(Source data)
------------------------------------------------------------------------

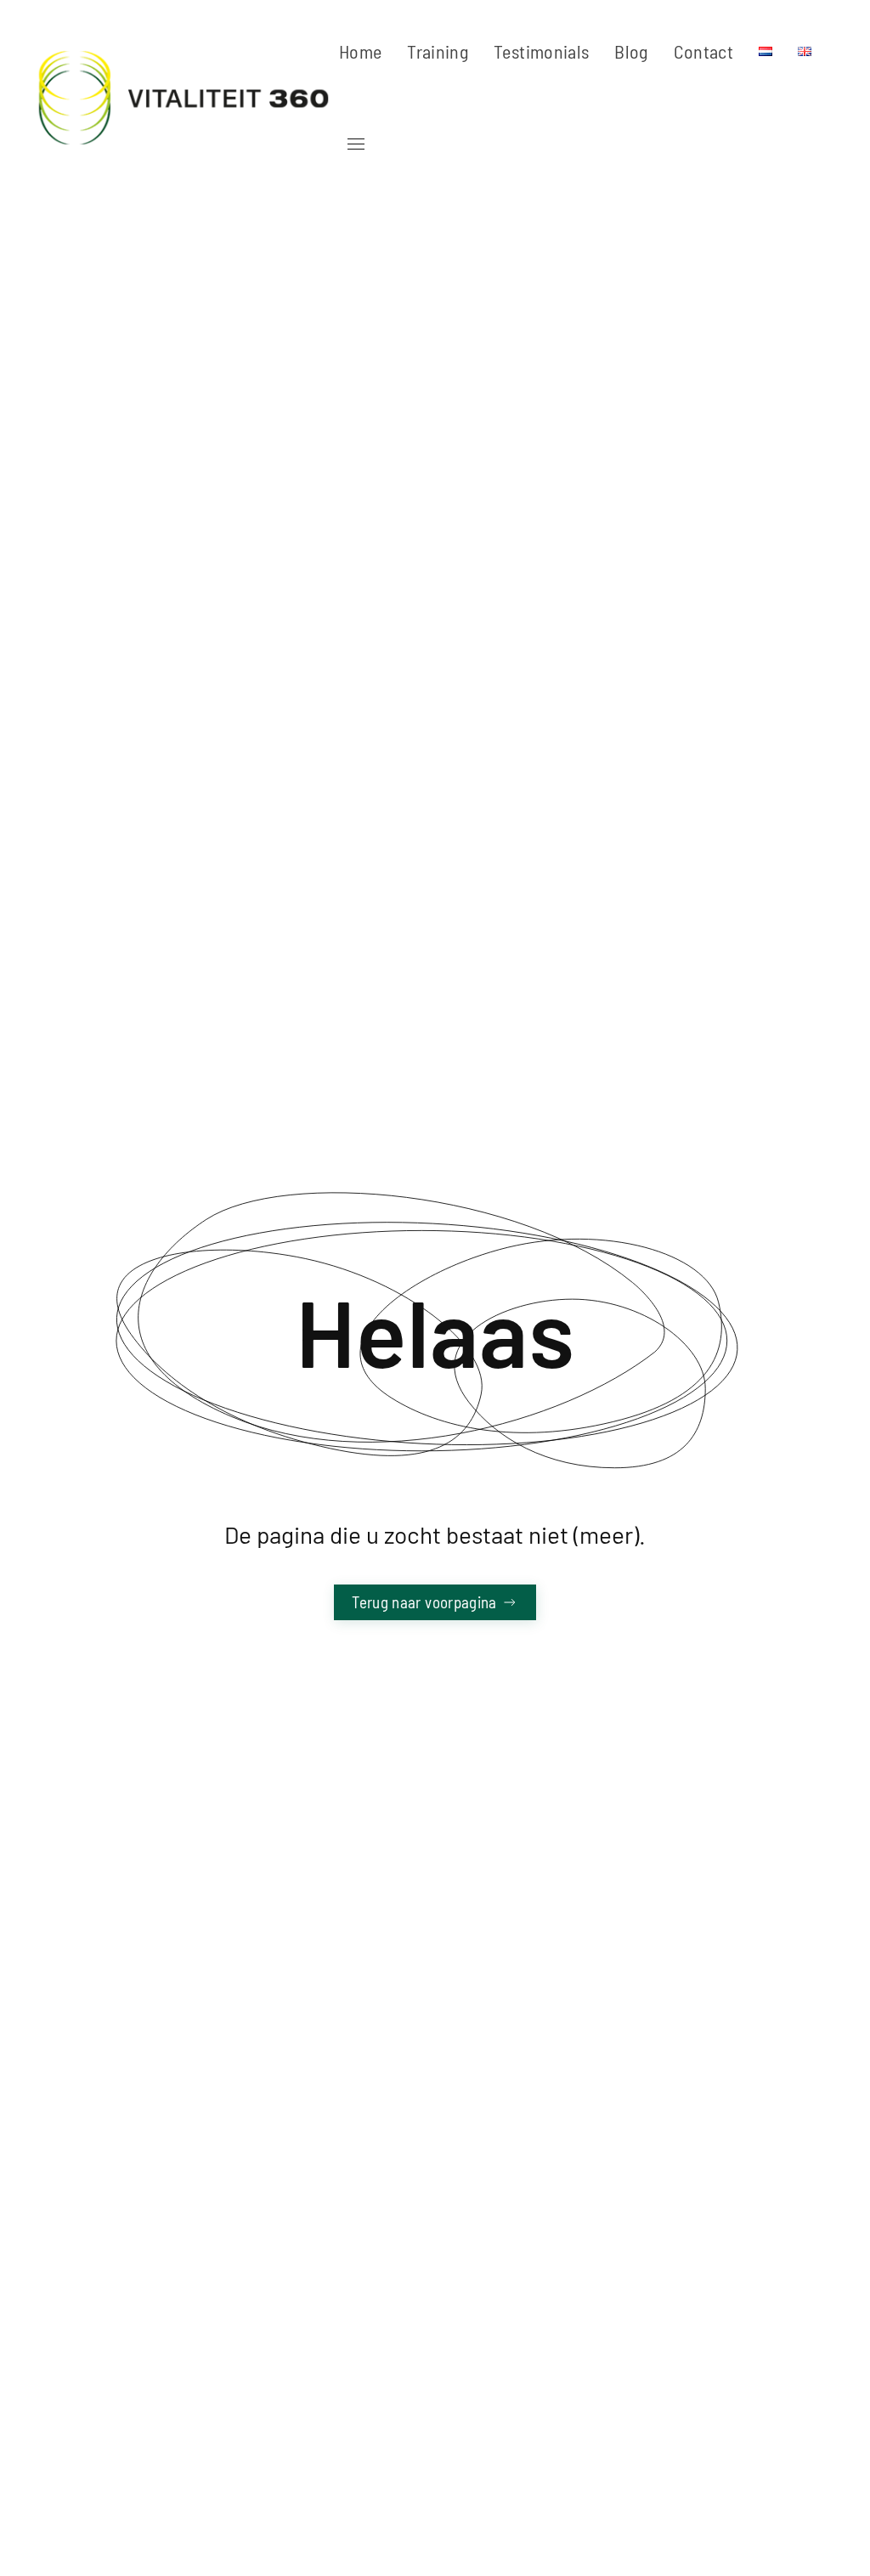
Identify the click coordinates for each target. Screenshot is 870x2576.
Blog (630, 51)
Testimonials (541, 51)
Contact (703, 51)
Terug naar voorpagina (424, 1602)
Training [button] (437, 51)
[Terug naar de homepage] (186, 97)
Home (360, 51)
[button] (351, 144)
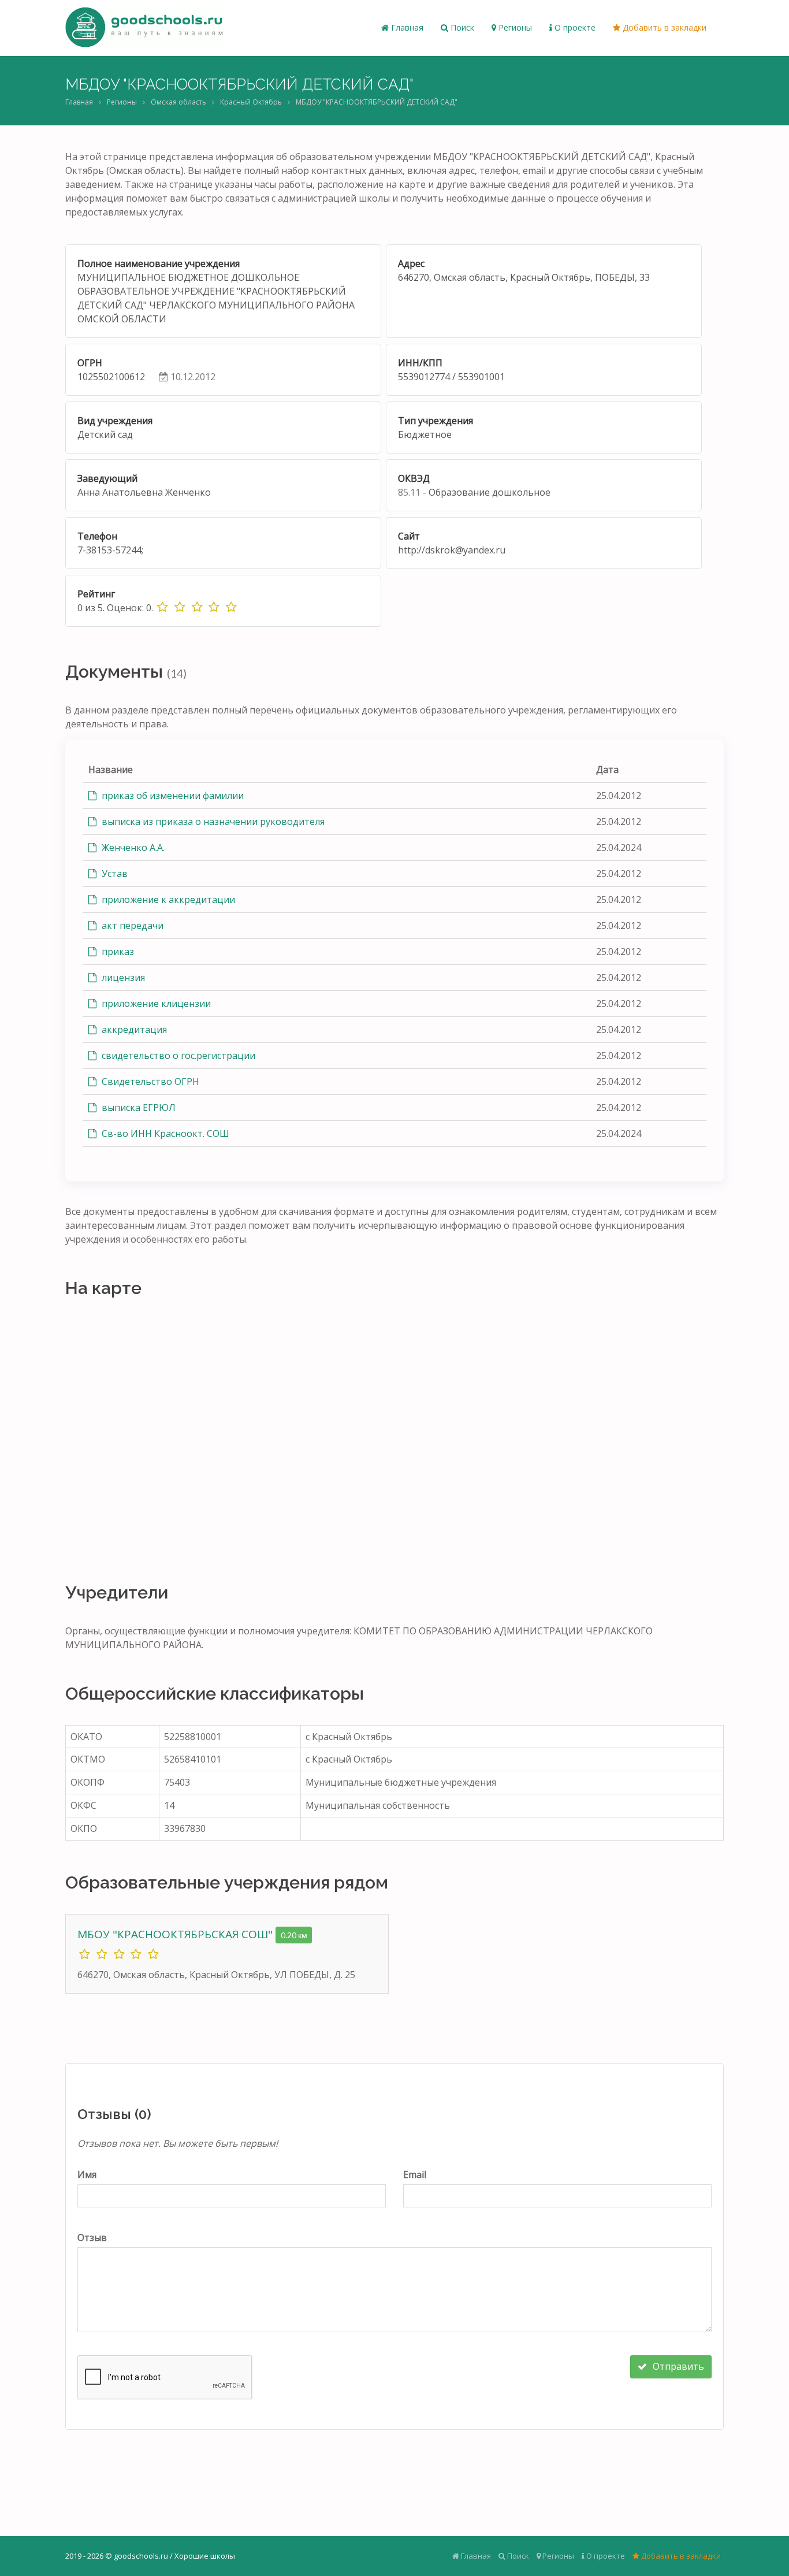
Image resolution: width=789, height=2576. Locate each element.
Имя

------------------------------------------------------------------------

## Task item:
Please retype the records above exactly, excluding every picture.

## Task solution:
Identify the click coordinates for each target. Screenshot is 870x2576.
Blog (630, 51)
Testimonials (541, 51)
Contact (703, 51)
Terug naar voorpagina (424, 1602)
Training [button] (437, 51)
[Terug naar de homepage] (186, 97)
Home (360, 51)
[button] (351, 144)
Image resolution: width=789, height=2576. Locate each element.
Имя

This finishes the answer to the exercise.